Record extracts START

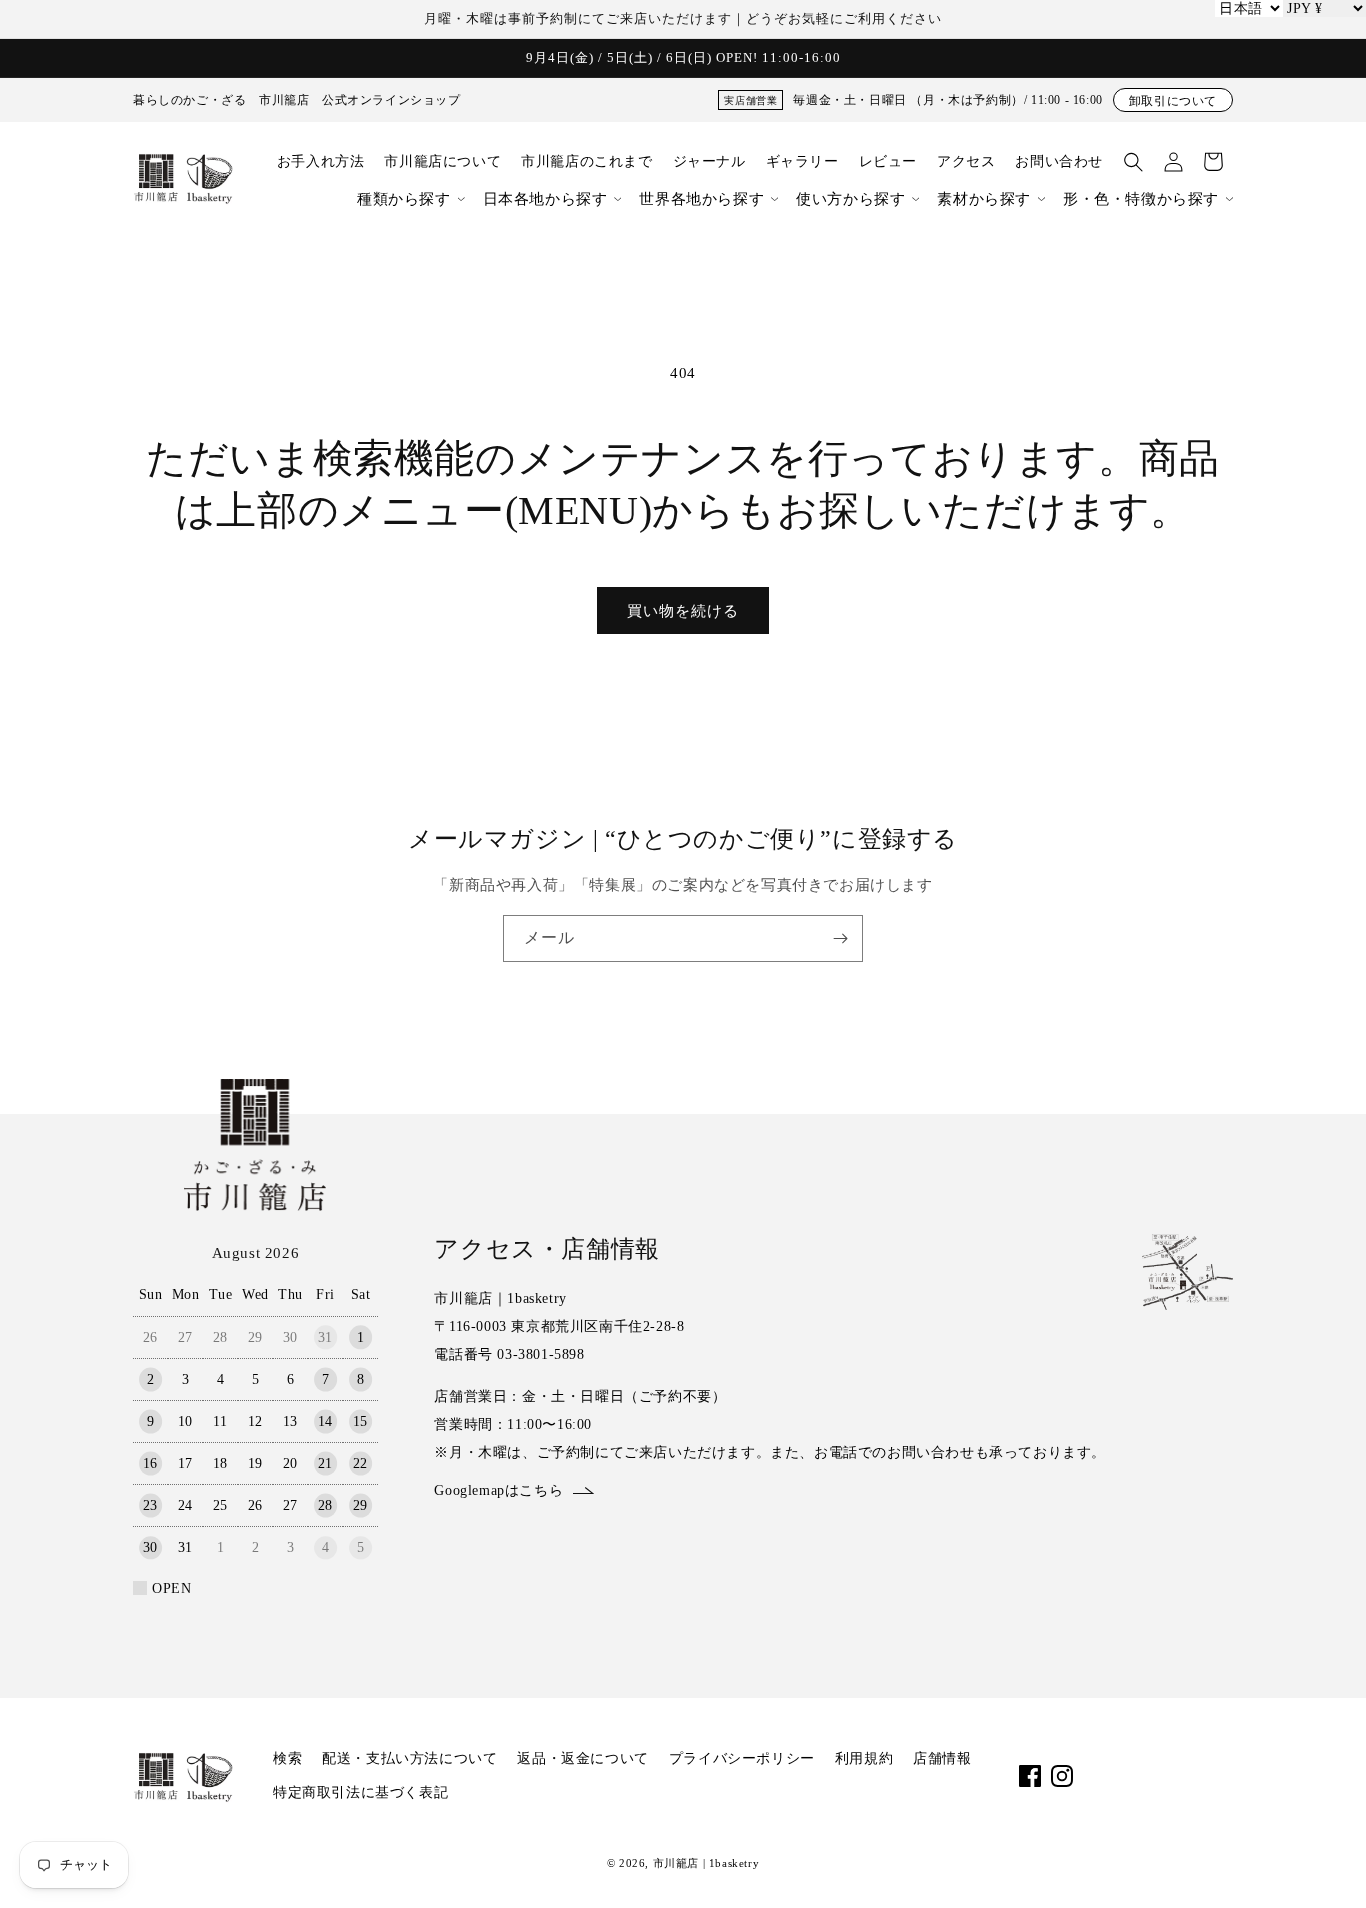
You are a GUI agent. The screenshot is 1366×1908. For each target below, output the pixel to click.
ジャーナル (709, 161)
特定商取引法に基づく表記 (360, 1792)
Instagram (1062, 1776)
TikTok (1126, 1776)
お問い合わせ (1059, 161)
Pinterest (1190, 1776)
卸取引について (1173, 101)
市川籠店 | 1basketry (706, 1863)
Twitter (1158, 1776)
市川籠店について (442, 161)
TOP (1316, 1867)
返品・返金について (582, 1758)
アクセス (966, 161)
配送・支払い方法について (409, 1758)
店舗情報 (942, 1758)
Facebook (1030, 1776)
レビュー (888, 161)
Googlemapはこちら (498, 1490)
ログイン (1173, 162)
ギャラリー (802, 161)
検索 (287, 1758)
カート (1213, 162)
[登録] (840, 938)
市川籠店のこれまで (586, 161)
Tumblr (1222, 1776)
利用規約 (864, 1758)
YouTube (1094, 1776)
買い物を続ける (683, 611)
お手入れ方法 (321, 161)
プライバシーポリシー (742, 1758)
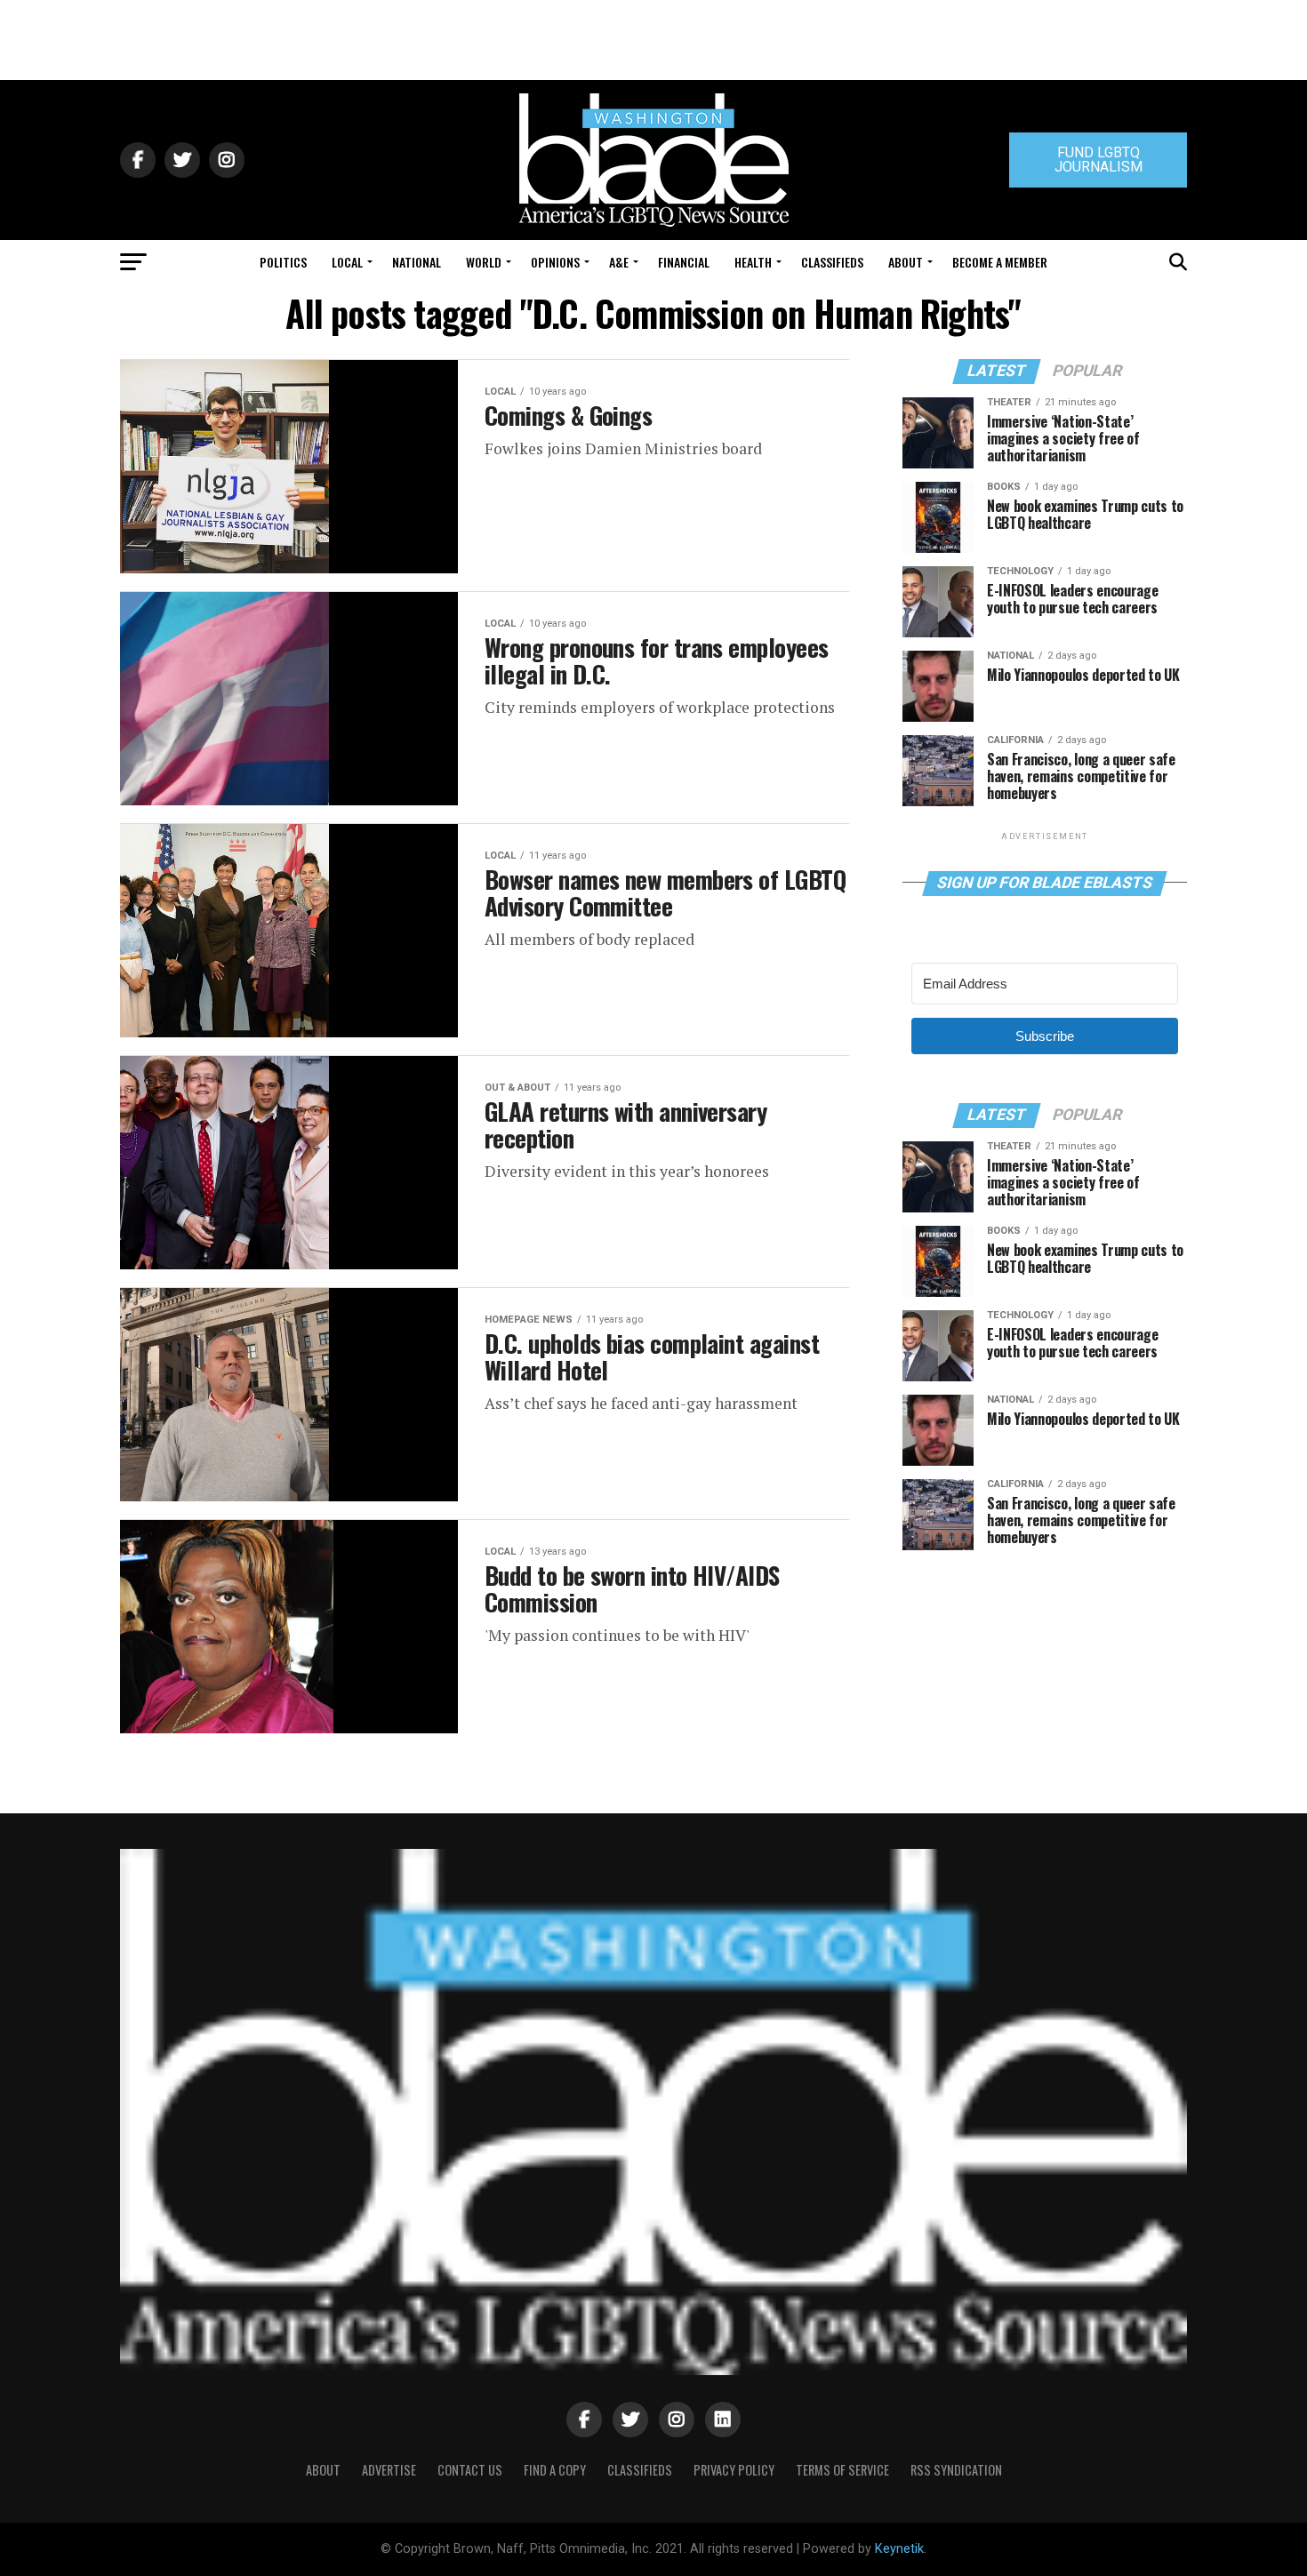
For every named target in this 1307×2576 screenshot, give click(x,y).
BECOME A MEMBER (999, 261)
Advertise (389, 2469)
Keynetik (899, 2548)
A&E (619, 261)
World (483, 261)
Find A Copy (555, 2469)
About (905, 261)
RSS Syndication (956, 2469)
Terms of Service (842, 2469)
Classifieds (832, 261)
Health (753, 261)
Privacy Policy (734, 2469)
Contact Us (469, 2469)
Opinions (555, 261)
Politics (283, 261)
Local (347, 261)
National (416, 261)
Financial (684, 261)
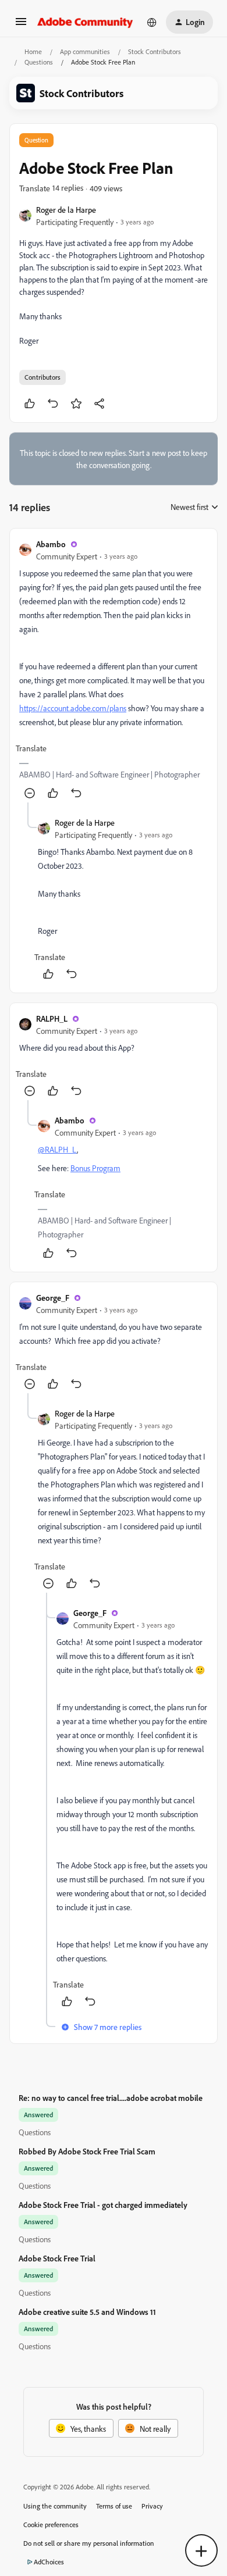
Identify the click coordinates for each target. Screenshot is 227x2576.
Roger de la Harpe (66, 210)
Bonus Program (95, 1168)
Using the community (55, 2506)
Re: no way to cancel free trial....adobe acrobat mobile (111, 2098)
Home (33, 51)
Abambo (51, 544)
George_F (52, 1298)
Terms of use (114, 2506)
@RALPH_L (57, 1149)
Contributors (42, 377)
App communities (85, 51)
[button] (21, 25)
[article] (113, 670)
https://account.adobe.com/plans (72, 708)
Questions (38, 62)
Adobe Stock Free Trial (57, 2258)
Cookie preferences (51, 2524)
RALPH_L (52, 1018)
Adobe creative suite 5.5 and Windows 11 (87, 2312)
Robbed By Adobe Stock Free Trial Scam (87, 2151)
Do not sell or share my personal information (88, 2543)
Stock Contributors (154, 51)
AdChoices (49, 2561)
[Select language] (152, 22)
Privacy (152, 2506)
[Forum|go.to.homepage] (85, 22)
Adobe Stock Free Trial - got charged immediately (103, 2205)
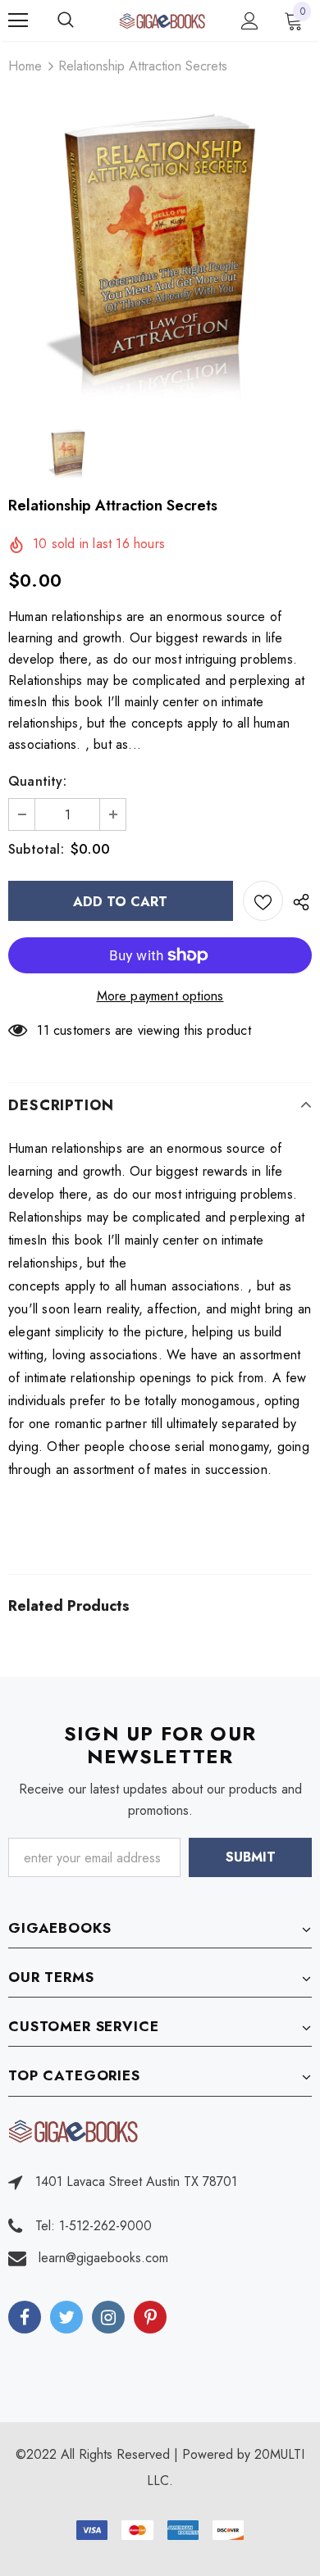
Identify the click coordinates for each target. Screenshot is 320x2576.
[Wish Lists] (263, 901)
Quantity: (37, 781)
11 (42, 1030)
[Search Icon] (82, 20)
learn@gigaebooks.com (103, 2257)
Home (25, 66)
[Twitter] (66, 2317)
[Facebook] (24, 2317)
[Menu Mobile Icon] (18, 20)
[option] (160, 249)
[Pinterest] (150, 2317)
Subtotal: (36, 849)
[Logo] (162, 19)
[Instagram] (108, 2317)
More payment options (160, 995)
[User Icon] (249, 20)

Record extracts END

# [Your goal]
Your task is to reproduce exactly the lines that begin at the line containing "[Wish Lists] (263, 901)" and end at the final line of the data above.

# [Response to the task]
[Wish Lists] (263, 901)
Quantity: (37, 781)
11 (42, 1030)
[Search Icon] (82, 20)
learn@gigaebooks.com (103, 2257)
Home (25, 66)
[Twitter] (66, 2317)
[Facebook] (24, 2317)
[Menu Mobile Icon] (18, 20)
[option] (160, 249)
[Pinterest] (150, 2317)
Subtotal: (36, 849)
[Logo] (162, 19)
[Instagram] (108, 2317)
More payment options (160, 995)
[User Icon] (249, 20)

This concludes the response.